I use Surge both before and twice after training. How long before my workout should I be consuming my 1/2 serving (1 scoop) of Surge–1/2 hour, 15 minutes, immediately before?

Thanks,

Crowbar

elars, can you elaborate on what you mean by “feeling better”?

[quote]elars21 wrote:
Thanks for the reply. It’s just that I have a kilo of the stuff. I’ve been mixing 2.5-5g of it in with my cottage cheese/protein powder at night. Honestly, I’ve been feeling better than average since…[/quote]

Hey, I don’t do creative stuff unless there’s free swag on the line. Okay, just kidding.

Time to Put Some Pressure on the BARRometer

BARRoom Brawl (I think you may have used this one; it seems like I’ve heard if before)

Time to Load Some Weight on the BARR

License to Practice Lifting: Become a Member of the BARR

ALA does seem to be the best of the breed. I even use it on the AD, despite minimal CHO intake. My blood glucose generally hovers around 90-95 on weekdays.

What dosage is optimal for CM utilization enhancement?

On the partitioning issue, would post exercise be a time to utilize ALA?

DH

Helix, I’ve always wondered about blue green algae. I mean, I’ve studied microorgansism that have the ability to survive our stomach acid, but where do these algae fit.

While part of me would like to reply with: “bunch of hype from nutritional hippies?” (well stated BTW), I’m a little more careful to dismiss things I don’t understand. In fact, you just gave me an idea for a future article…
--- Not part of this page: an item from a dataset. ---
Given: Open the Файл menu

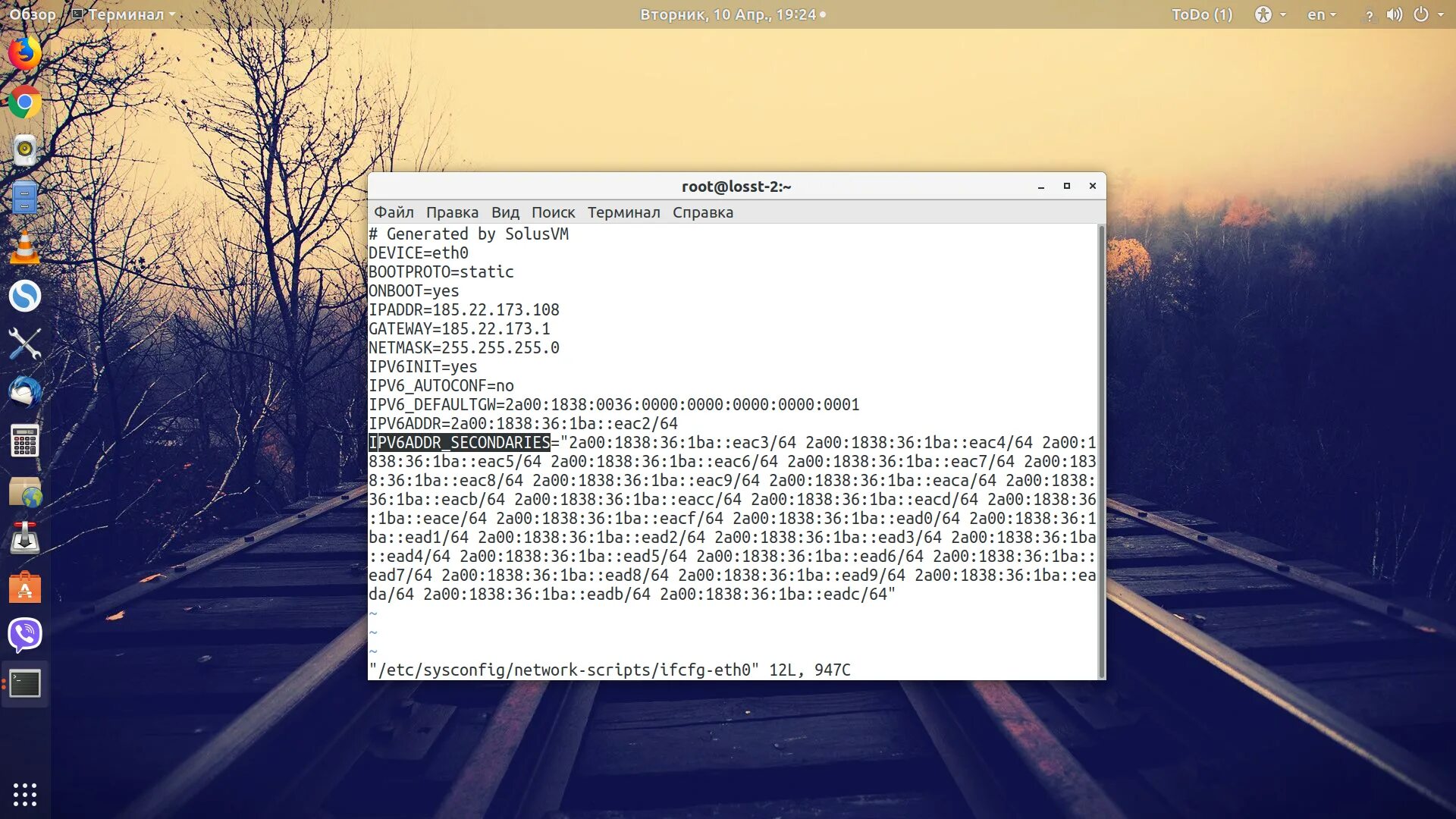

On a quick search, it seems that these substances are often touted as being highly nutrient dense. While I will avoid a discussion of semantics about that term, most people on this site just don’t need another good source of vitamin B-12 (for example). Stated differently, just because something has naturally high levels of a few vitamins does not make it a wonderfood.

WRT whey: Denaturing whey would be a great thing because this would aid digestion and absorption. In fact, the first step of digestion is to denature ingested proteins! While I don’t think it happens, except under extreme circumstances, it would generally be a good thing if it did in fact occur.

Vinegar has a great theory behind it, but should be viewed differently from substances that affect insulin sensitivity/partitioning agents. It’s cheap and plentiful enough to experiment with (a rare combination), which is something I often recommend.

Great questions!

[quote]Helix wrote:
Few things:

Your Thoughts on ‘super foods’ such as Blue-Green Algae, Maca, Spirulina (etc). Possible benefits or just a bunch of hype from nutritional hippies?

Is denaturing whey really a concern? People worry about special proteins in whey being destroyed by heat or processing. My question is wont our gut denature it anyways when it gets broken down by proteases for digestion? Seems to me that none of these proteins would survive digestion anyways.

Any opinions on Vinegar? Some studies I have seen seem to show that it acts as a partioning agent and helps shuttle carbs preferntially towards restoring muscle glycogen. Seems like it could be a good addition to a PWO meal for faster recovery.
[/quote]

The BARR Exam

I would like to thank the following people for their name suggestions in this thread: Mike RoBarrtson, Chad WaterBarry, CrowBarr, MikeTheBarr, and… Get Lifted (damn).